- _Entries supplied_:
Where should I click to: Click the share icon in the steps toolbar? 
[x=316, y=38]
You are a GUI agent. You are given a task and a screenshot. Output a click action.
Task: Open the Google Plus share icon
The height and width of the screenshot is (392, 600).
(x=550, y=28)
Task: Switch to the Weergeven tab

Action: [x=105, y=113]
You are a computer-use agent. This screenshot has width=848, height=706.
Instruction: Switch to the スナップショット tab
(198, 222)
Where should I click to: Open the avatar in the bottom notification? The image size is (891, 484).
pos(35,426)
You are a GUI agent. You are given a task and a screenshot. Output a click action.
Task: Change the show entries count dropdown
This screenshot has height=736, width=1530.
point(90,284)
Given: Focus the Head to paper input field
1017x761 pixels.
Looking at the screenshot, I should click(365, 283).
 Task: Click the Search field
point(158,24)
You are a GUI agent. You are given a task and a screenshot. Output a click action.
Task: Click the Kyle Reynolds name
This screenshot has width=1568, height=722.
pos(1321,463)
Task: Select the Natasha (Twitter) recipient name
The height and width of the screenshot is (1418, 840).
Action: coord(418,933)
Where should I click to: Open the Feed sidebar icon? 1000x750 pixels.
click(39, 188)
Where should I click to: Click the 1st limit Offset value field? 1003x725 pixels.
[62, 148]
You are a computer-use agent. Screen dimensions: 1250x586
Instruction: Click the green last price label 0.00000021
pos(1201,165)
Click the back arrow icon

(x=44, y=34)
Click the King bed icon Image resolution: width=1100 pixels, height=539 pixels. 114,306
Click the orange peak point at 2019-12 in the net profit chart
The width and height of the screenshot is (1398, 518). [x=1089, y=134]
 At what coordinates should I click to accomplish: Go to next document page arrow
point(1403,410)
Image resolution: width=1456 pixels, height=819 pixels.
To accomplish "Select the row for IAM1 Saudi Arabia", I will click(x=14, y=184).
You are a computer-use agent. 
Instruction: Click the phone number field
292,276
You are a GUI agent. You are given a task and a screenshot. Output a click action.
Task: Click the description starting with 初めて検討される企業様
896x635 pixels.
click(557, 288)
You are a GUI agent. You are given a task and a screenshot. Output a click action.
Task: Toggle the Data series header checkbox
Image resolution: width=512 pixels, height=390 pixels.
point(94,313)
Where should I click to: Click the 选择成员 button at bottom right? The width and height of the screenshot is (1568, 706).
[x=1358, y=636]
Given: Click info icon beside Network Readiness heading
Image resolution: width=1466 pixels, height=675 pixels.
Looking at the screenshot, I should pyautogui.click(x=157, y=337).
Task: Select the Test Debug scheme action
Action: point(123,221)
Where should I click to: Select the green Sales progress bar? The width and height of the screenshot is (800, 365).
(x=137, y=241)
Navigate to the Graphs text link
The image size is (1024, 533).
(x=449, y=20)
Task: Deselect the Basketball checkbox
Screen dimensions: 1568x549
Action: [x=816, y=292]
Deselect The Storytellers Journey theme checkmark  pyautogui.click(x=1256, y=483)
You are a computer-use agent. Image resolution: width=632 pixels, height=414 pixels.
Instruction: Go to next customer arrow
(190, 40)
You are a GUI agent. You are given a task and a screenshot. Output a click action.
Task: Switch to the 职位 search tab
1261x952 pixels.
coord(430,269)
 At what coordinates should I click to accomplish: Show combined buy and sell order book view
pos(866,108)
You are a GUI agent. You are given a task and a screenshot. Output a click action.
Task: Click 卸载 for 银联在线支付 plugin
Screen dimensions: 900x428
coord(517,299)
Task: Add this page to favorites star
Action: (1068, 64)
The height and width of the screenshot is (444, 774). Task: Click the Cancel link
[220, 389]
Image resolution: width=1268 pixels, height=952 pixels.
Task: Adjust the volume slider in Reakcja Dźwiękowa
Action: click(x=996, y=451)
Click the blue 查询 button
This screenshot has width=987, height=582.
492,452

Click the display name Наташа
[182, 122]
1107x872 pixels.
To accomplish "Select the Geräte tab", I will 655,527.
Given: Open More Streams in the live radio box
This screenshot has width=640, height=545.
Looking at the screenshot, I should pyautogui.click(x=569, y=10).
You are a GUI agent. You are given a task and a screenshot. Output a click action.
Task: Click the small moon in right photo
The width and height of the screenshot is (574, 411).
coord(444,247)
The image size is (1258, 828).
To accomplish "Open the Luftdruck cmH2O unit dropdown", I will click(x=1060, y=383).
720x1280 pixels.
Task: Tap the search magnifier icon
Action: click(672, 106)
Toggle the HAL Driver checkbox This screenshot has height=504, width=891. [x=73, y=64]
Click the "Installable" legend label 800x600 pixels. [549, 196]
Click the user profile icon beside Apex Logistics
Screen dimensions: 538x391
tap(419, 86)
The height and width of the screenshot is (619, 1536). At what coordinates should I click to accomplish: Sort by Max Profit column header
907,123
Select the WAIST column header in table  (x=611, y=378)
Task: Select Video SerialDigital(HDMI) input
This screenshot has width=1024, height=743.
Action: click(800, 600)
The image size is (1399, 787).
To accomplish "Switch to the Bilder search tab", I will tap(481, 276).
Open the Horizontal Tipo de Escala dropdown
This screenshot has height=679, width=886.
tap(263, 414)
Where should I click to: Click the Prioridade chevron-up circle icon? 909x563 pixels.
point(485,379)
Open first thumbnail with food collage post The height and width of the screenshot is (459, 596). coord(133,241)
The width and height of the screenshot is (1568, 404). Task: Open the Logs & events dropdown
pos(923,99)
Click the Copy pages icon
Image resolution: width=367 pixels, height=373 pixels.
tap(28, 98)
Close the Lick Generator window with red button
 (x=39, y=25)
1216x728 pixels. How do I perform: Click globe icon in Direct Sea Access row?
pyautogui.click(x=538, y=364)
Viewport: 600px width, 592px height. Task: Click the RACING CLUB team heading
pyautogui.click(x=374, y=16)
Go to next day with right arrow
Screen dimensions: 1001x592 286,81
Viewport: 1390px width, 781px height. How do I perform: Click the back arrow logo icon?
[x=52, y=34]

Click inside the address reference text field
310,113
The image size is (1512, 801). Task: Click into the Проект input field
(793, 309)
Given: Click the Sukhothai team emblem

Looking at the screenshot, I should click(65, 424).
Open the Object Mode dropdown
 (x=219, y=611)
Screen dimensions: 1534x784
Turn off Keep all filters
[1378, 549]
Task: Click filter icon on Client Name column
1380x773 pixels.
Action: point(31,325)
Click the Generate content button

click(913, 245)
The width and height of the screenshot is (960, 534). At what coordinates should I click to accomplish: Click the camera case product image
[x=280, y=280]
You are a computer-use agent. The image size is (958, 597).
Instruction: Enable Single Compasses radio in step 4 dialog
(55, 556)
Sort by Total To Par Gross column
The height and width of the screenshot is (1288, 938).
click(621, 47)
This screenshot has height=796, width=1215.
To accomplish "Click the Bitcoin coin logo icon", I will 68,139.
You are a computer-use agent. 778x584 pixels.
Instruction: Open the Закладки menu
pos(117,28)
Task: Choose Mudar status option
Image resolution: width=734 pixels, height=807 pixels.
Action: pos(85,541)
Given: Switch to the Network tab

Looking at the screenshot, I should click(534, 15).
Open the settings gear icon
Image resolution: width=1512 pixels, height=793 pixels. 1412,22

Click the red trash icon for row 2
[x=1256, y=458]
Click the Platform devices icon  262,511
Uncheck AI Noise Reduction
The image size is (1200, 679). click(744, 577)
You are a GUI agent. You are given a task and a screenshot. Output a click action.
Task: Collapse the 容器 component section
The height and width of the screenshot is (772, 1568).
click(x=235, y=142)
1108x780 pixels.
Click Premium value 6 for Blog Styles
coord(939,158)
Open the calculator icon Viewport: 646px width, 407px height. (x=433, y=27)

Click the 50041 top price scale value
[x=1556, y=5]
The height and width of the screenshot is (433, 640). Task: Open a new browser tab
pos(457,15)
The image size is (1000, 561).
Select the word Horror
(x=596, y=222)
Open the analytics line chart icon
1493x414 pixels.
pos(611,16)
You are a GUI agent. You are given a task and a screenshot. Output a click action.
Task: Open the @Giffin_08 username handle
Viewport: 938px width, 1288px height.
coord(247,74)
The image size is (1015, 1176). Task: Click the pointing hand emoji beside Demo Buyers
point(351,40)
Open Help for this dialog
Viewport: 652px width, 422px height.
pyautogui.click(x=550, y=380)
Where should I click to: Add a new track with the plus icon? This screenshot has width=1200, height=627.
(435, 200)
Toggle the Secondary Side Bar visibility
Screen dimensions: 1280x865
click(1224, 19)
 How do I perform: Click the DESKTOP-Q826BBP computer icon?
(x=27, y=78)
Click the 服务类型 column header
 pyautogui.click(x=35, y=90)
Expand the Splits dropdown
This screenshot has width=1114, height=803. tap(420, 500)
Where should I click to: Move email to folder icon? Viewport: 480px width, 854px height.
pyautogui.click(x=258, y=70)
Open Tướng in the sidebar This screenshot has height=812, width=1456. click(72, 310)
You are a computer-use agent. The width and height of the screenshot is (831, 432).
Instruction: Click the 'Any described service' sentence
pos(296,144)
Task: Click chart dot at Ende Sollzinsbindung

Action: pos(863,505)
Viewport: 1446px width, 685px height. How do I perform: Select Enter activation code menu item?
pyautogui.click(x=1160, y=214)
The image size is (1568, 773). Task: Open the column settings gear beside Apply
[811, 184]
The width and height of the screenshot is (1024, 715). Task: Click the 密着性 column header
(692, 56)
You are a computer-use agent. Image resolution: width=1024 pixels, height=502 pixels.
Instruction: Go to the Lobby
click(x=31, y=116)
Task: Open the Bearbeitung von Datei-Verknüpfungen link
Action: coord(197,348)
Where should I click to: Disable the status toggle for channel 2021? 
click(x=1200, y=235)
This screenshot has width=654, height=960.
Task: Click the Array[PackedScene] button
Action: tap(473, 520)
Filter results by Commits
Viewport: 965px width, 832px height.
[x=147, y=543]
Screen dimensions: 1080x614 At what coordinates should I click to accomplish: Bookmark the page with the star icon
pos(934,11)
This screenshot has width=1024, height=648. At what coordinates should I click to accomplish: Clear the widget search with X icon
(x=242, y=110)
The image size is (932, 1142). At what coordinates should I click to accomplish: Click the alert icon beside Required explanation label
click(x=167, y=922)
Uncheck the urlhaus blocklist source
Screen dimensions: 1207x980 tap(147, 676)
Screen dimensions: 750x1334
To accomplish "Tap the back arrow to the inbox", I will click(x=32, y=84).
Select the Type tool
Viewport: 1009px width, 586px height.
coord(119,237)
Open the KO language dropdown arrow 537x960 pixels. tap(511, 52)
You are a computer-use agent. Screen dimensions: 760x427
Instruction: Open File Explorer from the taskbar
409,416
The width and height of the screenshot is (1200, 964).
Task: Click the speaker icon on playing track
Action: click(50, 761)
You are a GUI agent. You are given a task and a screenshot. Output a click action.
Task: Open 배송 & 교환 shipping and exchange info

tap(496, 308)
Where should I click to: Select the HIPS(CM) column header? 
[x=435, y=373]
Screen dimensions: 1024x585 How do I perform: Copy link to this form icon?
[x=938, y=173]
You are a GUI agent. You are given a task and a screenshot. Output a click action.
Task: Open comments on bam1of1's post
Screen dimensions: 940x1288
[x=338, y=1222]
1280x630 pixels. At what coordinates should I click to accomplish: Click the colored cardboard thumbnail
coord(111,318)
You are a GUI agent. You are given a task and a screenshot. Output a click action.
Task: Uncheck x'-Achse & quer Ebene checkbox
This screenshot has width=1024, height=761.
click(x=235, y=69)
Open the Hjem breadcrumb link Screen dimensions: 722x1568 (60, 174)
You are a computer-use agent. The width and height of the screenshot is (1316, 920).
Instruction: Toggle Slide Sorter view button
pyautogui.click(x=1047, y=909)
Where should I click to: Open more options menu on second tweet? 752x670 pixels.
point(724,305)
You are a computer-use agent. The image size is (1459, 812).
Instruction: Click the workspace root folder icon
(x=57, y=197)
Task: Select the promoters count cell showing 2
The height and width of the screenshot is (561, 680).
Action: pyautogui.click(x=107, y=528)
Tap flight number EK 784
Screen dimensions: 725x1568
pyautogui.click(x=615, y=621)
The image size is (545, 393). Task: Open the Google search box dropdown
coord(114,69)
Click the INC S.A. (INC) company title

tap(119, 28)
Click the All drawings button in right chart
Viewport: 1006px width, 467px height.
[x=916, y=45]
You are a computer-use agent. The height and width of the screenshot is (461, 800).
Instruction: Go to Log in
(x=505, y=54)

- _Exercise objective_:
What you give back should be exactly the lines of the data above from the line with "Uncheck the urlhaus blocklist source" through the line with "Click the All drawings button in right chart", both of those included, and nothing more.

- _Result of the exercise_:
Uncheck the urlhaus blocklist source
Screen dimensions: 1207x980 tap(147, 676)
Screen dimensions: 750x1334
To accomplish "Tap the back arrow to the inbox", I will click(x=32, y=84).
Select the Type tool
Viewport: 1009px width, 586px height.
coord(119,237)
Open the KO language dropdown arrow 537x960 pixels. tap(511, 52)
You are a computer-use agent. Screen dimensions: 760x427
Instruction: Open File Explorer from the taskbar
409,416
The width and height of the screenshot is (1200, 964).
Task: Click the speaker icon on playing track
Action: click(50, 761)
You are a GUI agent. You are given a task and a screenshot. Output a click action.
Task: Open 배송 & 교환 shipping and exchange info

tap(496, 308)
Where should I click to: Select the HIPS(CM) column header? 
[x=435, y=373]
Screen dimensions: 1024x585 How do I perform: Copy link to this form icon?
[x=938, y=173]
You are a GUI agent. You are given a task and a screenshot. Output a click action.
Task: Open comments on bam1of1's post
Screen dimensions: 940x1288
[x=338, y=1222]
1280x630 pixels. At what coordinates should I click to accomplish: Click the colored cardboard thumbnail
coord(111,318)
You are a GUI agent. You are given a task and a screenshot. Output a click action.
Task: Uncheck x'-Achse & quer Ebene checkbox
This screenshot has width=1024, height=761.
click(x=235, y=69)
Open the Hjem breadcrumb link Screen dimensions: 722x1568 (60, 174)
You are a computer-use agent. The width and height of the screenshot is (1316, 920).
Instruction: Toggle Slide Sorter view button
pyautogui.click(x=1047, y=909)
Where should I click to: Open more options menu on second tweet? 752x670 pixels.
point(724,305)
You are a computer-use agent. The image size is (1459, 812).
Instruction: Click the workspace root folder icon
(x=57, y=197)
Task: Select the promoters count cell showing 2
The height and width of the screenshot is (561, 680).
Action: pyautogui.click(x=107, y=528)
Tap flight number EK 784
Screen dimensions: 725x1568
pyautogui.click(x=615, y=621)
The image size is (545, 393). Task: Open the Google search box dropdown
coord(114,69)
Click the INC S.A. (INC) company title

tap(119, 28)
Click the All drawings button in right chart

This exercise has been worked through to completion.